*SUPPLIED RECORDS*:
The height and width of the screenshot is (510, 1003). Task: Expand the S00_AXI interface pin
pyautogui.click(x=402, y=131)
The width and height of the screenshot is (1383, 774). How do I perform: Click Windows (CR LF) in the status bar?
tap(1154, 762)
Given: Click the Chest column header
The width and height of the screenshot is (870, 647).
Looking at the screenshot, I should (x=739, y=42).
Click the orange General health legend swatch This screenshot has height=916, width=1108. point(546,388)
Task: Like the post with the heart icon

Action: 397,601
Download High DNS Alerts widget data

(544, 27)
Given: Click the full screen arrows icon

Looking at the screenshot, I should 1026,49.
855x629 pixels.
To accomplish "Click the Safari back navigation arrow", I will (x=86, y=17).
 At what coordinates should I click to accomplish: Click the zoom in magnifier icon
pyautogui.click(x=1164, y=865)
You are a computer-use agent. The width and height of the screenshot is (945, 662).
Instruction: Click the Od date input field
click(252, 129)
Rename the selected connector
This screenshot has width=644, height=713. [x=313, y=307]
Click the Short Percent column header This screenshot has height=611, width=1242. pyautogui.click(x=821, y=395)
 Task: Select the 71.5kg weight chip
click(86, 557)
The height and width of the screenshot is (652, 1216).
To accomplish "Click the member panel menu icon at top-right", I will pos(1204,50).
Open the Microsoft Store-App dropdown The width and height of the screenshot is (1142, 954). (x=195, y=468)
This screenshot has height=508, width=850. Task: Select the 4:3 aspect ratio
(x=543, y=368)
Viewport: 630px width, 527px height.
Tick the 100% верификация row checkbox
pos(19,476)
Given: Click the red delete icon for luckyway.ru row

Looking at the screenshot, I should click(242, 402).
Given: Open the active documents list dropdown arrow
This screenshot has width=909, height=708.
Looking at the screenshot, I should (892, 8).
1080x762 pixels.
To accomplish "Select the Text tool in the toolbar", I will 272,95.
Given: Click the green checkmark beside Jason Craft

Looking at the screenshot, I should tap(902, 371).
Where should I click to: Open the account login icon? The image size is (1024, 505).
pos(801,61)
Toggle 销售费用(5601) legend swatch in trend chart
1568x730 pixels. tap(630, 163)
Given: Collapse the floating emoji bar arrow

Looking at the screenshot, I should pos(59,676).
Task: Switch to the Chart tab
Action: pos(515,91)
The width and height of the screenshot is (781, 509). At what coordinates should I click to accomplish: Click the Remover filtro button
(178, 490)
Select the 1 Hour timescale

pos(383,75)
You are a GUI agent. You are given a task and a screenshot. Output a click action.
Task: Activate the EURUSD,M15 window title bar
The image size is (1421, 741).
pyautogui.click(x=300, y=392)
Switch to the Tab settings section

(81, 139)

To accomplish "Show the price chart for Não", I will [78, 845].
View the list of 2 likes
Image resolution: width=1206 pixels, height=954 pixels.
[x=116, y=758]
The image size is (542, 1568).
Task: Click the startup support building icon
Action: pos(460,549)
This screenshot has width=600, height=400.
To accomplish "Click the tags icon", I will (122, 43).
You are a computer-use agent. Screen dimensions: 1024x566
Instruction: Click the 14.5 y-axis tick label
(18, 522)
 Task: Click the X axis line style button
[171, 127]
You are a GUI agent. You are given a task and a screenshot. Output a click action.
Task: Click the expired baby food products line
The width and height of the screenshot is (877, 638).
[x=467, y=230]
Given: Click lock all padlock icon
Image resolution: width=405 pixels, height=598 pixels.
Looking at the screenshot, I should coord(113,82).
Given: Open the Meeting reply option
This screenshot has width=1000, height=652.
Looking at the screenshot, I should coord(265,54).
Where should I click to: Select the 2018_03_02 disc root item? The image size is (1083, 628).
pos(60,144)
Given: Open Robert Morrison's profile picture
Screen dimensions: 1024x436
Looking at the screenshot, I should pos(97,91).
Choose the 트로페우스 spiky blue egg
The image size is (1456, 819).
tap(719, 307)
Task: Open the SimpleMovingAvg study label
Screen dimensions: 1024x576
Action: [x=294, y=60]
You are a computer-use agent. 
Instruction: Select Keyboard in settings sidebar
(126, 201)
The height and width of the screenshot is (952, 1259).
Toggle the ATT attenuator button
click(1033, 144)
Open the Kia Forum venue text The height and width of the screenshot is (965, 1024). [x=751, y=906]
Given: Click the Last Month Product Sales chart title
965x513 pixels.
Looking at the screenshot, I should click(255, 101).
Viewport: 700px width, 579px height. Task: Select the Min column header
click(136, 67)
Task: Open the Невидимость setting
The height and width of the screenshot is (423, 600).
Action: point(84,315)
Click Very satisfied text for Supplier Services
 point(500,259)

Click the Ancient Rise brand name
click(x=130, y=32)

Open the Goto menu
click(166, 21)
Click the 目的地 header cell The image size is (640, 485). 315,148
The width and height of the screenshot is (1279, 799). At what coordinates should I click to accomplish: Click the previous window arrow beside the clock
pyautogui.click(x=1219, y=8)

*INSTRUCTIONS TO FOLLOW*: Repeat the listing above exactly, keeping every word as it stands.

*SOLUTION TO THE PROBLEM*:
The height and width of the screenshot is (510, 1003). Task: Expand the S00_AXI interface pin
pyautogui.click(x=402, y=131)
The width and height of the screenshot is (1383, 774). How do I perform: Click Windows (CR LF) in the status bar?
tap(1154, 762)
Given: Click the Chest column header
The width and height of the screenshot is (870, 647).
Looking at the screenshot, I should (x=739, y=42).
Click the orange General health legend swatch This screenshot has height=916, width=1108. point(546,388)
Task: Like the post with the heart icon

Action: 397,601
Download High DNS Alerts widget data

(544, 27)
Given: Click the full screen arrows icon

Looking at the screenshot, I should 1026,49.
855x629 pixels.
To accomplish "Click the Safari back navigation arrow", I will (x=86, y=17).
 At what coordinates should I click to accomplish: Click the zoom in magnifier icon
pyautogui.click(x=1164, y=865)
You are a computer-use agent. The width and height of the screenshot is (945, 662).
Instruction: Click the Od date input field
click(252, 129)
Rename the selected connector
This screenshot has width=644, height=713. [x=313, y=307]
Click the Short Percent column header This screenshot has height=611, width=1242. pyautogui.click(x=821, y=395)
 Task: Select the 71.5kg weight chip
click(86, 557)
The height and width of the screenshot is (652, 1216).
To accomplish "Click the member panel menu icon at top-right", I will pos(1204,50).
Open the Microsoft Store-App dropdown The width and height of the screenshot is (1142, 954). (x=195, y=468)
This screenshot has height=508, width=850. Task: Select the 4:3 aspect ratio
(x=543, y=368)
Viewport: 630px width, 527px height.
Tick the 100% верификация row checkbox
pos(19,476)
Given: Click the red delete icon for luckyway.ru row

Looking at the screenshot, I should click(242, 402).
Given: Open the active documents list dropdown arrow
This screenshot has width=909, height=708.
Looking at the screenshot, I should (892, 8).
1080x762 pixels.
To accomplish "Select the Text tool in the toolbar", I will 272,95.
Given: Click the green checkmark beside Jason Craft

Looking at the screenshot, I should tap(902, 371).
Where should I click to: Open the account login icon? The image size is (1024, 505).
pos(801,61)
Toggle 销售费用(5601) legend swatch in trend chart
1568x730 pixels. tap(630, 163)
Given: Collapse the floating emoji bar arrow

Looking at the screenshot, I should pos(59,676).
Task: Switch to the Chart tab
Action: pos(515,91)
The width and height of the screenshot is (781, 509). At what coordinates should I click to accomplish: Click the Remover filtro button
(178, 490)
Select the 1 Hour timescale

pos(383,75)
You are a GUI agent. You are given a task and a screenshot. Output a click action.
Task: Activate the EURUSD,M15 window title bar
The image size is (1421, 741).
pyautogui.click(x=300, y=392)
Switch to the Tab settings section

(81, 139)

To accomplish "Show the price chart for Não", I will [78, 845].
View the list of 2 likes
Image resolution: width=1206 pixels, height=954 pixels.
[x=116, y=758]
The image size is (542, 1568).
Task: Click the startup support building icon
Action: pos(460,549)
This screenshot has width=600, height=400.
To accomplish "Click the tags icon", I will (122, 43).
You are a computer-use agent. Screen dimensions: 1024x566
Instruction: Click the 14.5 y-axis tick label
(18, 522)
 Task: Click the X axis line style button
[171, 127]
You are a GUI agent. You are given a task and a screenshot. Output a click action.
Task: Click the expired baby food products line
The width and height of the screenshot is (877, 638).
[x=467, y=230]
Given: Click lock all padlock icon
Image resolution: width=405 pixels, height=598 pixels.
Looking at the screenshot, I should coord(113,82).
Given: Open the Meeting reply option
This screenshot has width=1000, height=652.
Looking at the screenshot, I should coord(265,54).
Where should I click to: Select the 2018_03_02 disc root item? The image size is (1083, 628).
pos(60,144)
Given: Open Robert Morrison's profile picture
Screen dimensions: 1024x436
Looking at the screenshot, I should pos(97,91).
Choose the 트로페우스 spiky blue egg
The image size is (1456, 819).
tap(719, 307)
Task: Open the SimpleMovingAvg study label
Screen dimensions: 1024x576
Action: [x=294, y=60]
You are a computer-use agent. 
Instruction: Select Keyboard in settings sidebar
(126, 201)
The height and width of the screenshot is (952, 1259).
Toggle the ATT attenuator button
click(1033, 144)
Open the Kia Forum venue text The height and width of the screenshot is (965, 1024). [x=751, y=906]
Given: Click the Last Month Product Sales chart title
965x513 pixels.
Looking at the screenshot, I should click(255, 101).
Viewport: 700px width, 579px height. Task: Select the Min column header
click(136, 67)
Task: Open the Невидимость setting
The height and width of the screenshot is (423, 600).
Action: point(84,315)
Click Very satisfied text for Supplier Services
 point(500,259)

Click the Ancient Rise brand name
click(x=130, y=32)

Open the Goto menu
click(166, 21)
Click the 目的地 header cell The image size is (640, 485). 315,148
The width and height of the screenshot is (1279, 799). At what coordinates should I click to accomplish: Click the previous window arrow beside the clock
pyautogui.click(x=1219, y=8)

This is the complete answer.